Question

Given below are two statements. One is labelled as Assertion (A) and the other is labelled as Reason (R).
Assertion (A): With the increase in the pressure of an ideal gas, the volume falls off more rapidly in an isothermal process in comparison to the adiabatic process.
Reason (R): In an isothermal process, \( PV = \text{constant} \), while in an adiabatic process \( PV^\gamma = \text{constant} \). Here, \( \gamma \) is the ratio of specific heats, \( P \) is the pressure and \( V \) is the volume of the ideal gas.
In the light of the above statements, choose the correct answer from the options given below:

• A. Both (A) and (R) are true but (R) is NOT the correct explanation of (A)
• B. (A) is true but (R) is false
• C. Both (A) and (R) are true and (R) is the correct explanation of (A)
• D. (A) is false but (R) is true

Hint:

In an isothermal process, \( P \) and \( V \) are inversely proportional, while in an adiabatic process, the relationship between \( P \) and \( V \) follows \( PV^\gamma = \text{constant} \), and the decrease in volume is more rapid.

Answer 1

The Correct Option is D

- In an isothermal process, the temperature remains constant, and \( PV = \text{constant} \). As the pressure increases, the volume decreases in a manner such that the product remains constant.
- In an adiabatic process, \( PV^\gamma = \text{constant} \), where \( \gamma \) is the ratio of specific heats.

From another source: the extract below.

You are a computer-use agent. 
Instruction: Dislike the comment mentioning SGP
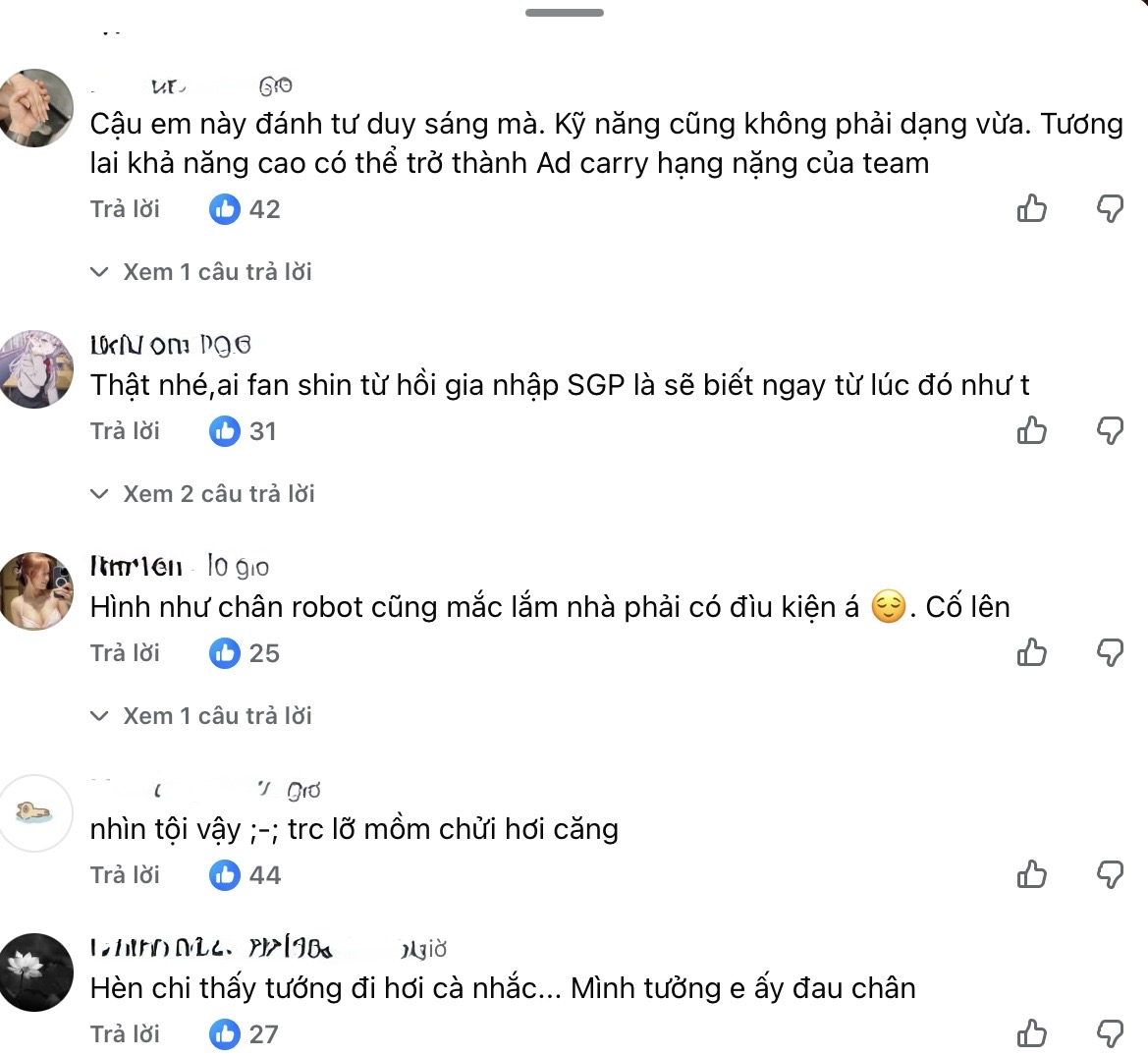pos(1111,430)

Here, the volume decreases more rapidly than in the isothermal process.
Thus, the assertion (A) is false because in fact, the volume decreases more slowly in the isothermal process than in the adiabatic process. The reason (R) is true and correctly describes the nature of the isothermal and adiabatic processes.

Answer 2

Step 1: Understanding the statements.
Assertion (A): With the increase in pressure of an ideal gas, the volume falls off more rapidly in an isothermal process in comparison to the adiabatic process.
Reason (R): In an isothermal process, \( PV = \text{constant} \), while in an adiabatic process \( PV^\gamma = \text{constant} \), where \( \gamma \) is the ratio of specific heats.

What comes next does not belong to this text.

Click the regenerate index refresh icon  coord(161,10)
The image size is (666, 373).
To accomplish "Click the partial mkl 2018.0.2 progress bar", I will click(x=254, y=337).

Step 2: Analyzing the processes.
For an isothermal process:
\[ PV = \text{constant} \Rightarrow V \propto \frac{1}{P} \] For an adiabatic process:
\[ PV^\gamma = \text{constant} \Rightarrow V \propto P^{-\frac{1}{\gamma}} \] Since \( \gamma > 1 \), the exponent \( -\frac{1}{\gamma} \) is smaller in magnitude than \(-1\).
Therefore, in an adiabatic process, the volume decreases more rapidly with increasing pressure compared to an isothermal process.

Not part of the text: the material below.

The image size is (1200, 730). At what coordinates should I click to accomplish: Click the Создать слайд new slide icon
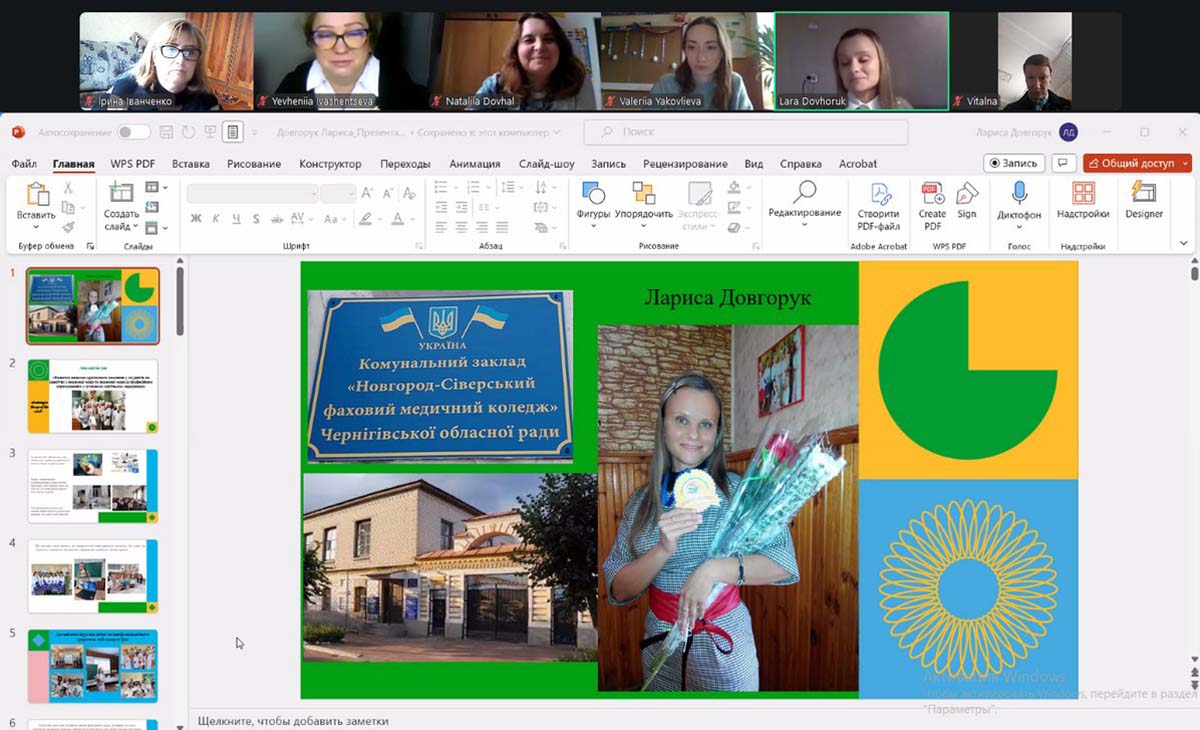(121, 194)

Step 3: Evaluating the assertion.
The Assertion claims the opposite — that the volume decreases more rapidly in an isothermal process than in an adiabatic one. This is incorrect.
Hence, (A) is false.

Step 4: Evaluating the reason.
The Reason correctly states the relationships for isothermal and adiabatic processes:
- \( PV = \text{constant} \) for isothermal
- \( PV^\gamma = \text{constant} \) for adiabatic
Hence, (R) is true.

Final Answer:
(A) is false but (R) is true